**WHAT YOU HAVE TO DO:**
The records are to be restated in their entirety, word for word.

**Stored records:**
..............................

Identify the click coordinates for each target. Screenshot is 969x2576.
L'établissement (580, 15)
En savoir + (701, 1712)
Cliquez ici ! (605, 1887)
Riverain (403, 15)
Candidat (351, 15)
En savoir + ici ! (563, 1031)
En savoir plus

..............................

**EXPECTED OUTPUT:**
Identify the click coordinates for each target. Screenshot is 969x2576.
L'établissement (580, 15)
En savoir + (701, 1712)
Cliquez ici ! (605, 1887)
Riverain (403, 15)
Candidat (351, 15)
En savoir + ici ! (563, 1031)
En savoir plus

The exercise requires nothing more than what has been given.